The world is clearly less afraid now that Obama is in the White House. There is an assumption that the Bush-Cheney resounding failures in the Middle East culminating in the 2008-09 US-based financial crisis will force Washington to engage in multilateralism whether on the issue of world trade, financial restructuring, finding solutions to nuclear proliferation, the Palestinian-Israel conflict, etc. That the Obama administration has refrained from manufacturing scenarios to create crises as did the previous regime, and that it has opted for a managerial instead of a hard-line ideological approach with regard to Russia, Iran, Cuba, Israel, and to a small degree even North Korea is indicative that it could move toward more substantive changes as a means of keeping its global leadership position. 

Just as FDR the Obama administration during its first term in office has proved that anti-Americanism can be mitigated with palatable rhetoric and high visibility acts even of some import.

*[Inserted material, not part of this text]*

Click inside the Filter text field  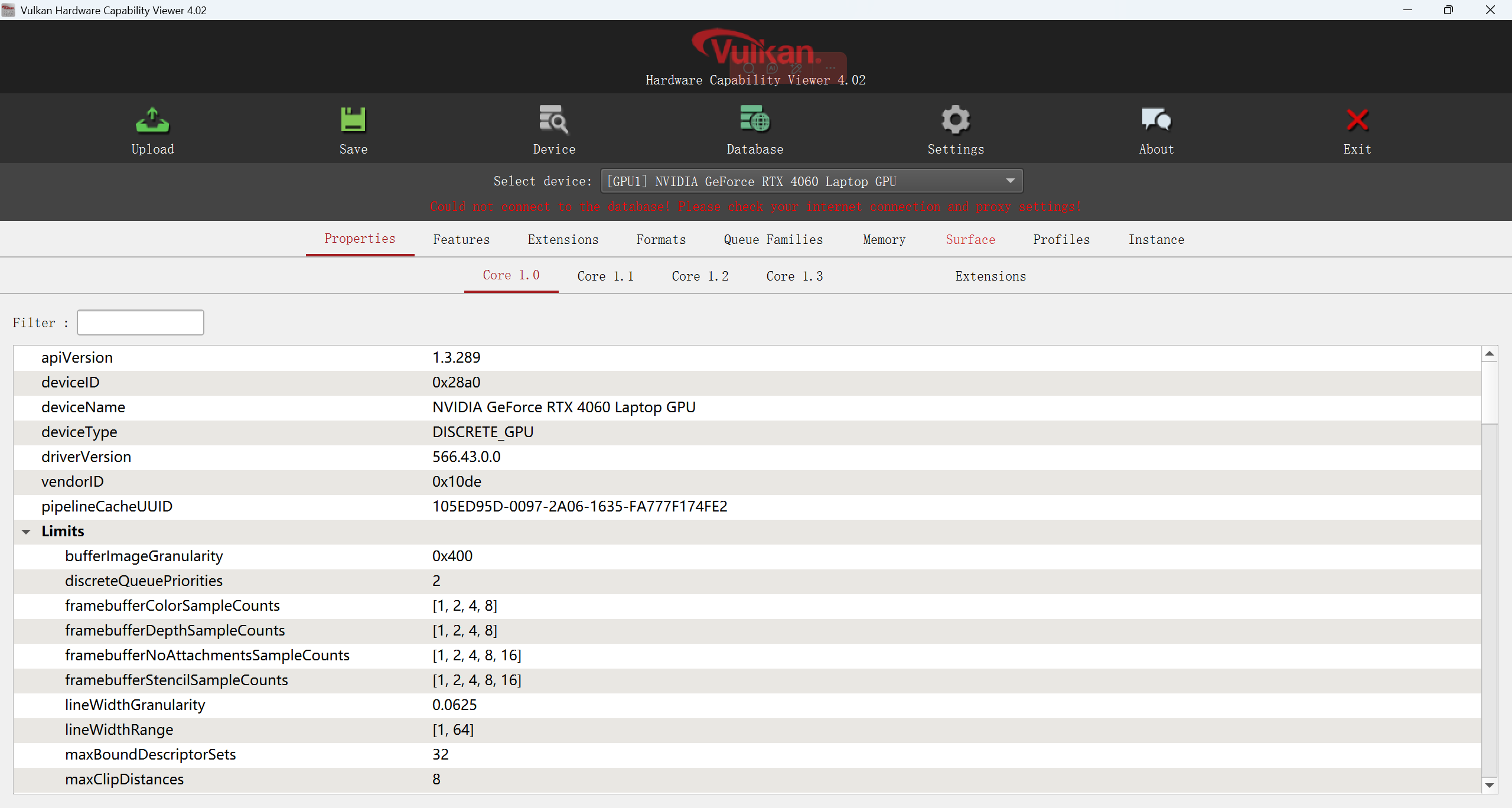pyautogui.click(x=141, y=322)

However, the trend changed toward the end of the first Obama administration owing to the following developments. 1. US interference in Arab Spring uprisings from 2011 until 2013; 2. US drone warfare - declared a war crime by human rights organizations - in Pakistan, Afghanistan and Africa; 3. the increasingly clear picture that the Obama administration was just as adamant about preserving Pax Americana as all previous presidencies; 4. blatant US intervention in Egypt and Libya resulting in a de facto civil war and a society as divided as Iraq and Afghanistan;

Public opinion polls indicate that anti-Americanism around the world is about at the same level today as it was under George W. Bush, one of the most hated US Presidents outside of the US. And while it is true that anti-Americanism is highest in Muslim countries, it has actually risen sharply across the world, including Southern Europe, though not in northwest Europe. There is still a global perception that the US is an aggressive imperialist power that deprives other nations of their national sovereignty whether in diplomacy, military domain or economic affairs. Of course, it is true that the expectation levels for Obama, even by Fidel Castro and the late Venezuelan president Hugo Chavez, were very high to ameliorate relations with the rest of the world by abandoning the aggressive foreign policies of his predecessor. 

Given that tactics changed, with substance only when absolutely necessary because there was no other choice - as the case of Syria proved - people quickly adjusted their perceptions of America under Obama as another PR president following the exact same goals as previous administrations. So what is the answer to lowering the level of anti-Americanism around the world? PR experiments have obvious limitations. Only substantive policies will determine if Pax Americana is currently under adjustment and if the world will become less anti-American and the degree to which the US will enjoy global preeminence or gradual decline. Will the US alter its goals and tactics so that there will be less anti-Americanism around the globe? Not unless it is absolutely necessary and it has no choice.